Segment Start: DATA FOR THIS TASK
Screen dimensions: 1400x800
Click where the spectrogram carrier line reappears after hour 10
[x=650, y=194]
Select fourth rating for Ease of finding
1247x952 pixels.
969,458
Segment End: DATA FOR THIS TASK
YOUR OBJECTIVE: Exactly reproduce every record.

RESULT:
Screen dimensions: 1400x800
Click where the spectrogram carrier line reappears after hour 10
[x=650, y=194]
Select fourth rating for Ease of finding
1247x952 pixels.
969,458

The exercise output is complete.